- **WHAT YOU ARE ASKED TO DO**
Answer these questions using the article below about Alberta's free power.
1. Which organization recorded the pool price?
2. What was the pool price from 11 a.m. until noon?
3. Which three restaurant chains does the writer name?

--- Start of SELECTION ---

Alberta
Boxing Day Special! Alberta had free power for several hours, and that’s not a good thing

From the Frontier Centre for Public Policy
Imagine, if you will, a Boxing Day sale where everything was free for everyone across every store at the same time, for several hours.
And imagine if in early morning hours of Dec. 26, Best Buy, Staples, Walmart, and indeed every single store in the entire economy got paid precisely zero dollars for their wares for several hours that morning.
Preposterous, you say!
Indeed, it did happen, in Alberta’s free-wheeling unregulated electrical market. The pool price, as recorded by the Alberta Electric System Operator (AESO) was $0.00 per megawatt at 4-7 a.m., and from 11 a.m. until noon.
And as a pool price, that means unless there’s some other contract going, that’s the price all generators get paid.
I might not have an MBA, but I’m fairly certain no business model in the world can survive getting paid nothing at all for their product for terribly long. If McDonalds, Burger King and Tim Horton’s all gave away their breakfasts on Dec. 26 to all comers, they couldn’t do it for long before someone would realize this is idiocy and shut the doors.

--- End of SELECTION ---
--- Start of SUPPLIED DATA ---

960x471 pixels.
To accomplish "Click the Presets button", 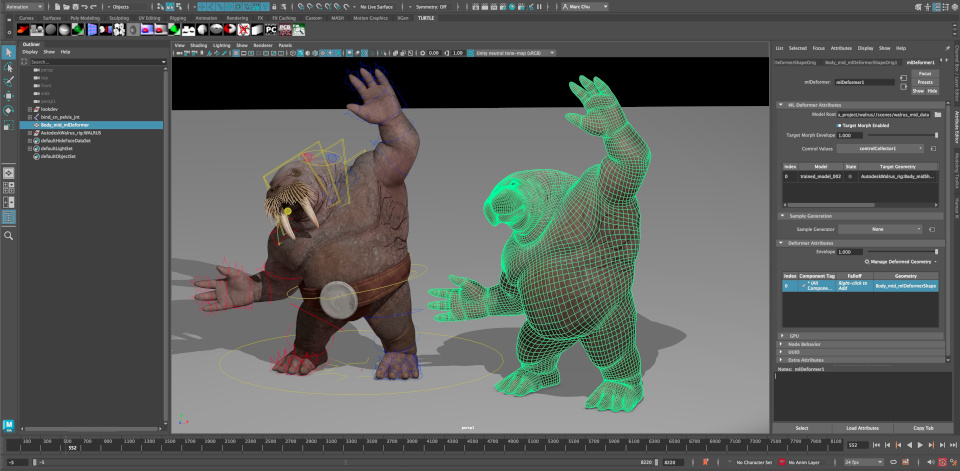I will pos(924,81).
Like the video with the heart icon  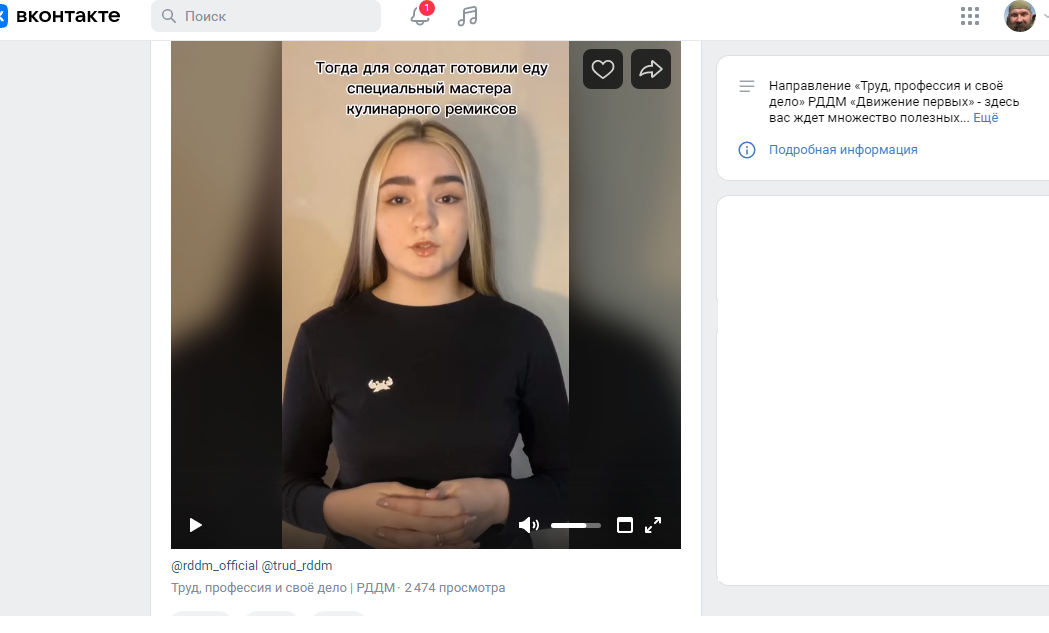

--- End of SUPPLIED DATA ---

- **COMPLETE RESPONSE**
1. The Alberta Electric System Operator (AESO)
2. $0.00 per megawatt
3. McDonalds, Burger King and Tim Horton's